Contents

Contents

Critique of JEP 505: Structured Concurrency (Fifth Preview)

Critique of JEP 505: Structured Concurrency (Fifth Preview) featured image

With the just-released Java 25, we have the opportunity to test the fifth preview of structured concurrency APIs. Turns out, creating such an API is not that easy a task!

The API allows you to create forks (virtual threads) within scopes, that run your tasks. Certain constraints are imposed, aiming to provide a safe and comprehensible way to work with concurrent, I/O-bound tasks in Java applications.

The right set of constraints is often the root of the most powerful features. However, from my attempts in porting Jox, a virtual-thread-native reactive-streaming-like library, from Java 21 to Java 25, I feel that the constraints currently in place are not always the best ones. That's why I'd like to offer my critique of the current design.

What is Structured Concurrency?

Structured concurrency is an approach where the syntactical structure of the code determines the lifetime of the threads created within that code.

Structured concurrency is well-introduced in the JEP itself, as well as in articles by Martin Sustrik, who coined the term, and Nathaniel J. Smith, who popularized it in Python. Structured concurrency is also widely used in Kotlin. Hopefully, these materials are sufficient to explain the concept; hence, I won't provide a detailed introduction here.

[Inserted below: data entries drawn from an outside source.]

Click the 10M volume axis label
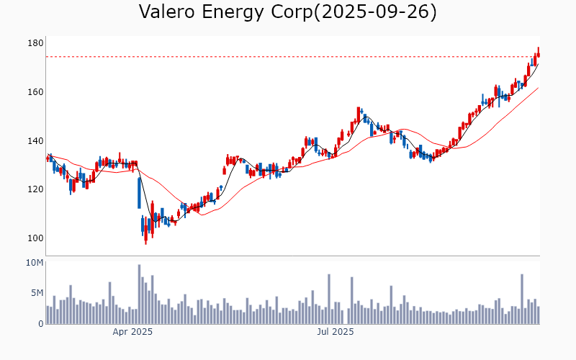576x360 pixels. [x=35, y=263]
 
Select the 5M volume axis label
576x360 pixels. [x=37, y=293]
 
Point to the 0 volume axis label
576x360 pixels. [x=40, y=324]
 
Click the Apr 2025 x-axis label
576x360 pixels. [x=132, y=332]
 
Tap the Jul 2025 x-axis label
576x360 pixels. [x=336, y=332]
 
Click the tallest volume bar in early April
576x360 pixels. [x=139, y=294]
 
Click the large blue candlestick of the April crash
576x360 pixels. [x=139, y=192]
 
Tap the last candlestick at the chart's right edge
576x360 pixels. [x=538, y=53]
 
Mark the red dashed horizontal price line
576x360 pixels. [x=288, y=57]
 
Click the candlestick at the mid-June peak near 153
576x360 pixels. [x=359, y=114]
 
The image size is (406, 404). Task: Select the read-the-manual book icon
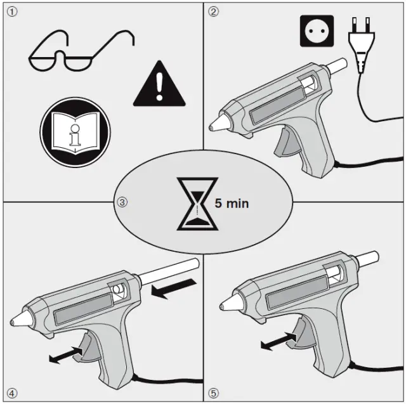point(75,133)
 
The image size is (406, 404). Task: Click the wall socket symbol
point(317,30)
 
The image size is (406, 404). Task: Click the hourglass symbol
point(197,203)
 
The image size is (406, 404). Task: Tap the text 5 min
point(232,204)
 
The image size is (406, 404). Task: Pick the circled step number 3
point(122,203)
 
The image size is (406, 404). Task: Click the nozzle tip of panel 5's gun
point(222,307)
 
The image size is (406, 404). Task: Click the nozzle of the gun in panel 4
point(18,319)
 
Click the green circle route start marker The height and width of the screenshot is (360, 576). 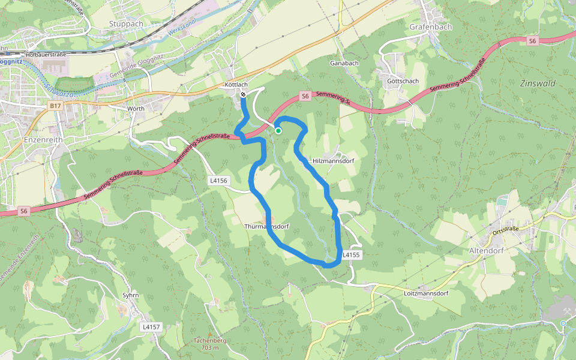278,130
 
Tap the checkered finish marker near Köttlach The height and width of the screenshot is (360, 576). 243,95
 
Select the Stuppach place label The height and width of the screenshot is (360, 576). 126,24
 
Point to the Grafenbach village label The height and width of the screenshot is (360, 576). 430,27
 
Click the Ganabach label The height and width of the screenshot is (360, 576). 344,62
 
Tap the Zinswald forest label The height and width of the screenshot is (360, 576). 538,83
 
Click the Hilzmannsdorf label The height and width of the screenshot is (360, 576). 334,161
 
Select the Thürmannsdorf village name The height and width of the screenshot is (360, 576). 267,227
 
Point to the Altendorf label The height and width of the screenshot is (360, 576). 486,250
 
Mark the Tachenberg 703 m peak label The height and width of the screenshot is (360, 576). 210,344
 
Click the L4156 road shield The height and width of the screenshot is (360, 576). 219,180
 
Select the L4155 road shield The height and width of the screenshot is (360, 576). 351,255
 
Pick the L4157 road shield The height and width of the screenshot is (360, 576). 151,327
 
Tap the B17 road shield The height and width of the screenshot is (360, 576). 55,106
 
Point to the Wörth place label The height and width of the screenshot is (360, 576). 136,108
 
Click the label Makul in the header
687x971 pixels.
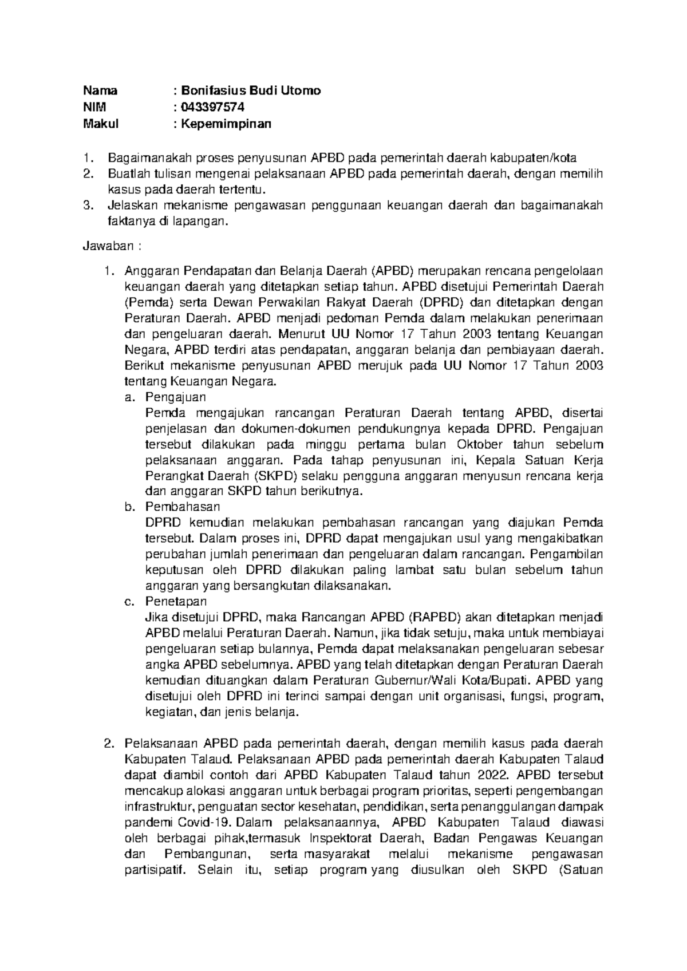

Let me provide a simple example. Say we want to run two methods concurrently: findUser() and fetchOrder(), combining their results when successful. We also want to short-circuit on failure: interrupt the other task if one fails. Finally, we want a guarantee that the scope within which we create the tasks will only finish once all threads have terminated (successfully, with an exception, or due to interruption).

These are precisely the guarantees and features that StructuredTaskScope from the JEP provides:

Response handle() throws InterruptedException {
    try (var scope = StructuredTaskScope.open()) {
        Subtask<String> user = scope.fork(() -> findUser());
        Subtask<Integer> order = scope.fork(() -> fetchOrder());
        scope.join();
        return new Response(user.get(), order.get());
    }
}

The Good

Before we dive into the weaker points of the specification, I'd like to be clear that I don't think that the current JEP is all bad; quite the opposite.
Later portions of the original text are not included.